Clichés, approximations, affirmations simplistes à éviter au bac philosophie
« Ce qui est vrai pour moi est donc VRAI -par exemple, le beau, ou l’existence de Dieu ».
C’est une une opinion particulièrement anti-philosophique. Au contraire, la philosophie se définit en effet par la recherche de la vérité, c’est-à-dire de théories ou de propositions qui sont susceptibles de faire l’unanimité. Ce qui qui n’est "vrai" (valable) que pour moi … n’est donc pas « vrai » !
« La science cherche des vérités absolues » (Non : la science ne prétend pas atteindre des vérités "absolues" (valables indépendamment de tout contexte). Les sciences ne proposent que des théories partielles et relatives ( relatives à leurs domaines propres).
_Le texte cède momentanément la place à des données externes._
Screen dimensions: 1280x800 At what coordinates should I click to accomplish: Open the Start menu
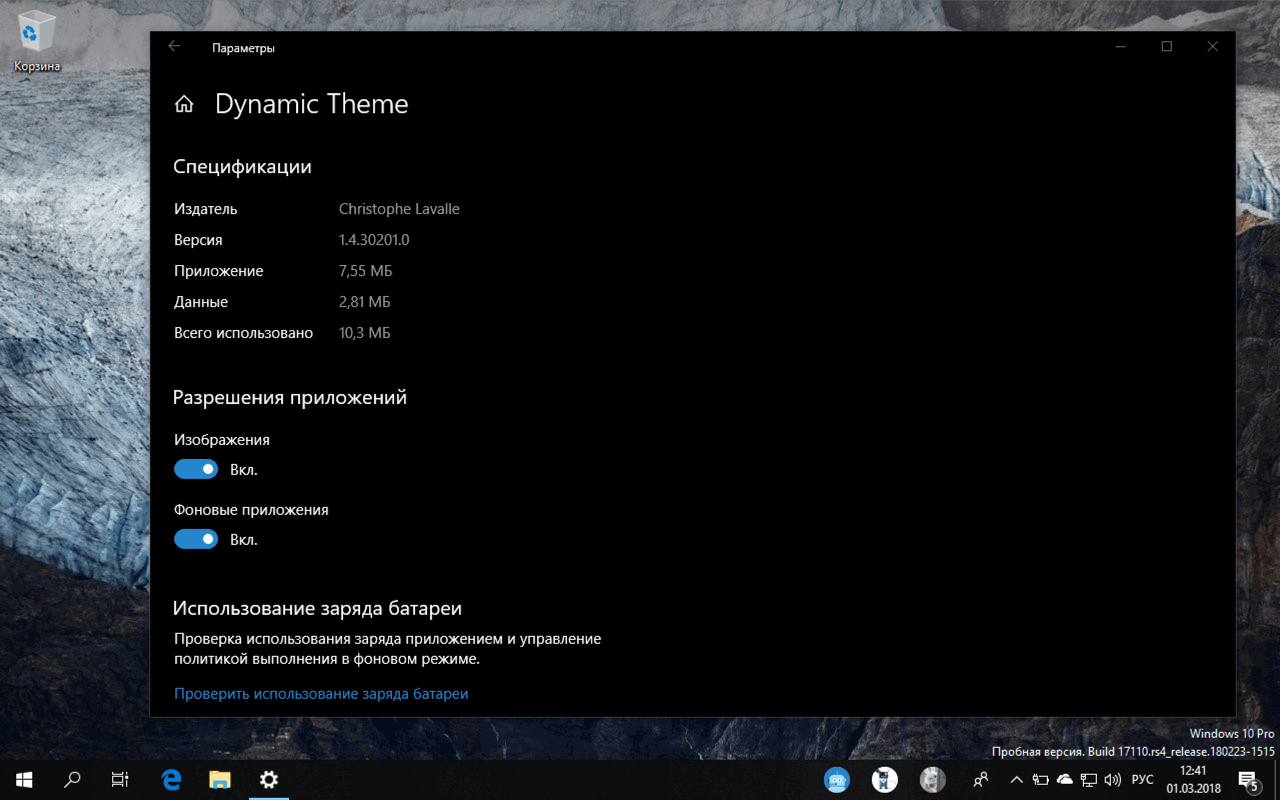[24, 779]
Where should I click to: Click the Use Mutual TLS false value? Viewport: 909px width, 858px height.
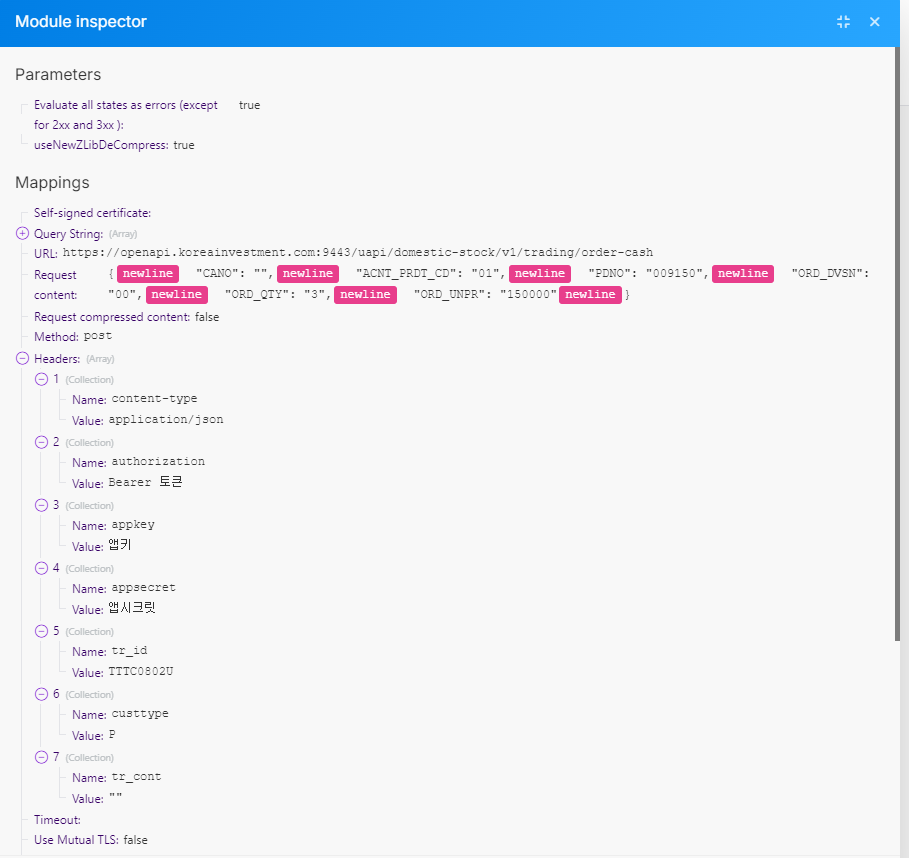tap(135, 840)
« Les hommes ont de tout temps recherché la vérité » (discutable : avant l'apparition de la science et de la philosophie (en gros 6 ième siècle av . J.C. en Grèce), la plupart des gens admettaient, de façon générale, que la "vérité", c’était ce qu’il ne fallait pas oublier, autrement dit les croyances ancestrales, transmises par les anciens. En Grèce présocratique, le mot vérité est « alèthéia » qui veut dire : le non-oubli. C'est la notion de "vérité" qui était loin d'être clarifiée.
« Tous les hommes recherchent la vérité » (pas sûr : seuls certains hommes, dont par exemple les savants et les philosophes, parfois les journalistes, les juges aussi, les médecins etc… recherchent honnêtement la vérité. Sûrement pas tous les hommes). La plupart des hommes, selon Nietzsche, sont avides de "certitudes optimistes" et c'est cela qu'ils nomment "vérité" - à tort.
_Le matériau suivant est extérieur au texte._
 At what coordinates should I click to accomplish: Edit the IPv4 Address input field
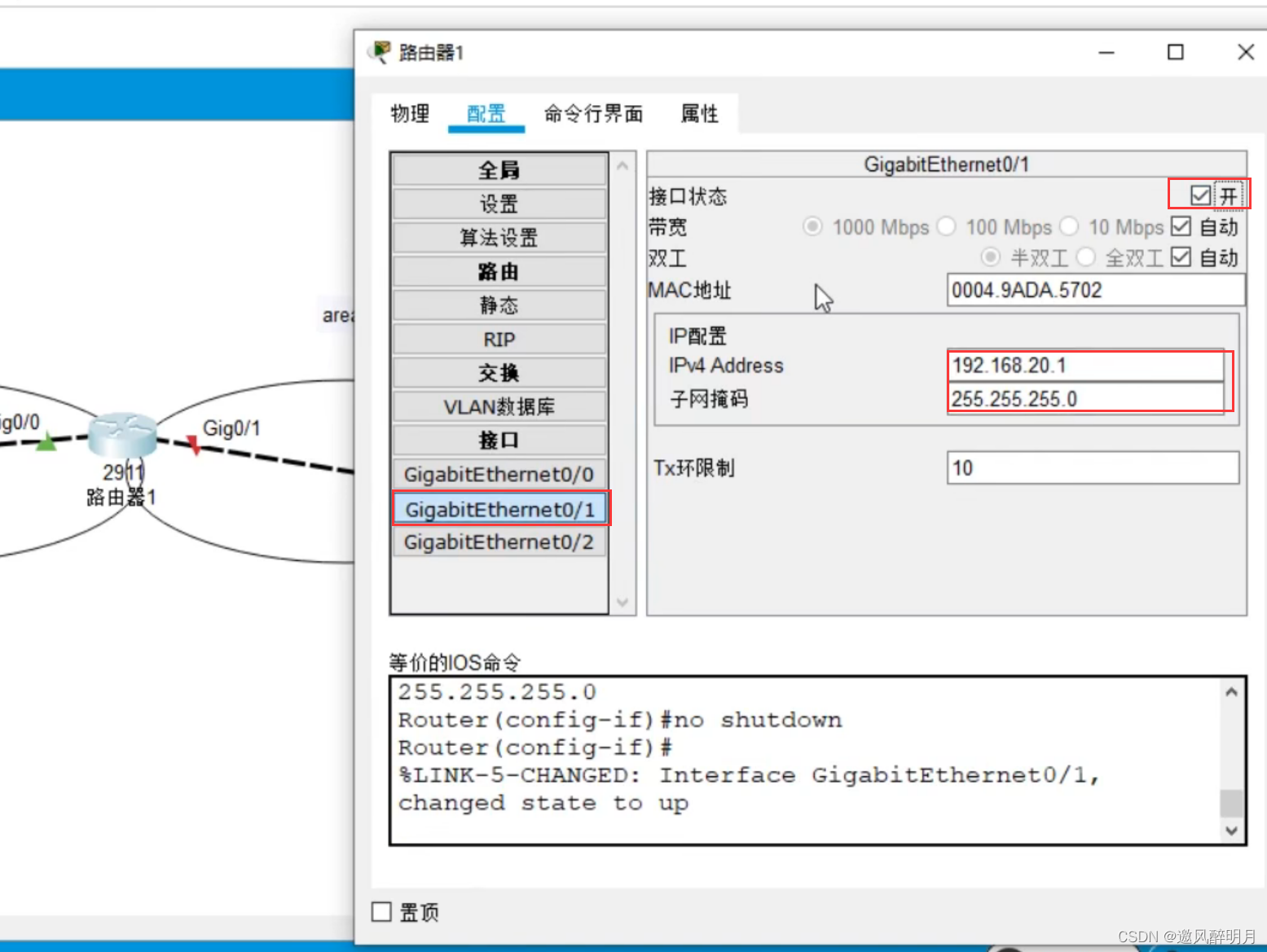click(x=1086, y=365)
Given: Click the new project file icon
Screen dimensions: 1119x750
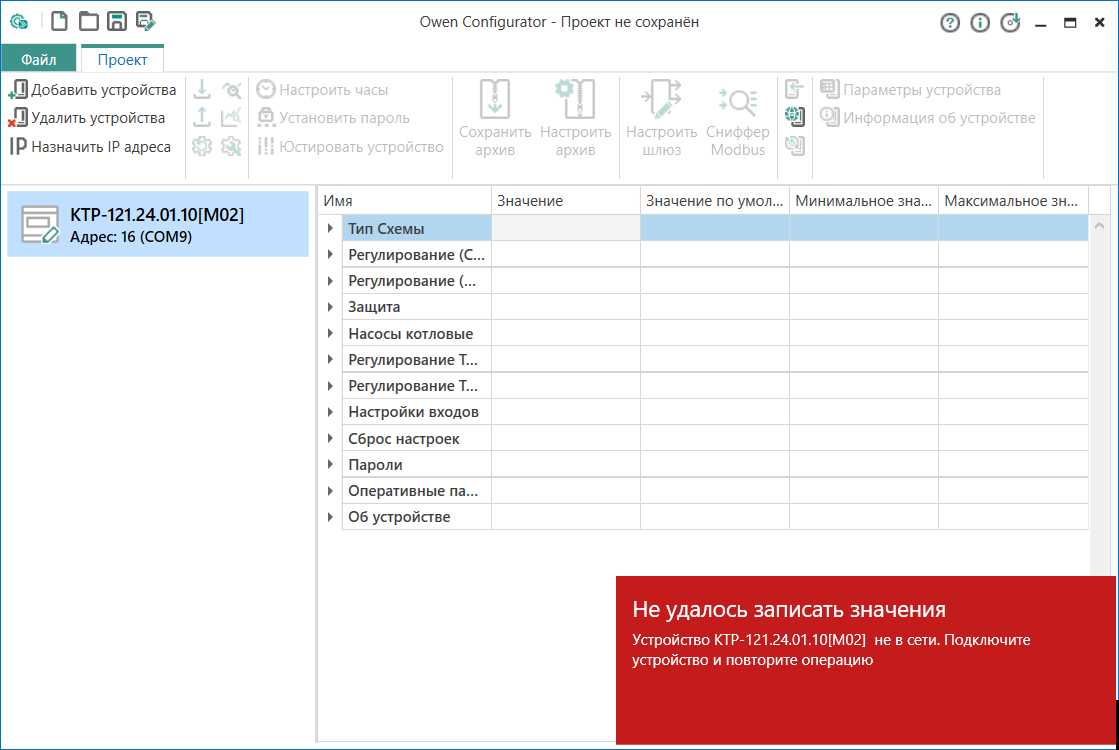Looking at the screenshot, I should [x=59, y=21].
« Le bonheur est le but de la vie »(non : même si tous les hommes recherchent le bonheur, ce qui est avéré, ce n’est pas forcément LE but de la vie. Il peut y avoir d’autres buts. C’est ce que pense Kant).
« Kant veut imposer une morale unique à tout le monde » (faux : Kant ne veut rien imposer du tout. Il réfléchit aux conditions de possibilité d’une morale universelle).
« Quand on agit moralement, c’est pour se donner bonne conscience » (c’est un contresens sur la conscience morale. Vladimir Jankélévitch a montré au contraire pourquoi la conscience scrupuleuse est toujours malheureuse).
« Personne n’a jamais fait quelque chose de désintéressé » (variante du précédent. Si c’était vrai, il faudrait mettre à la poubelle tous les écrits de Kant sur la morale, car Kant définit précisément les comportements moraux par leur caractère désintéressé. Donc si vous pensez cela, gardez-le pour vous le jour du bac).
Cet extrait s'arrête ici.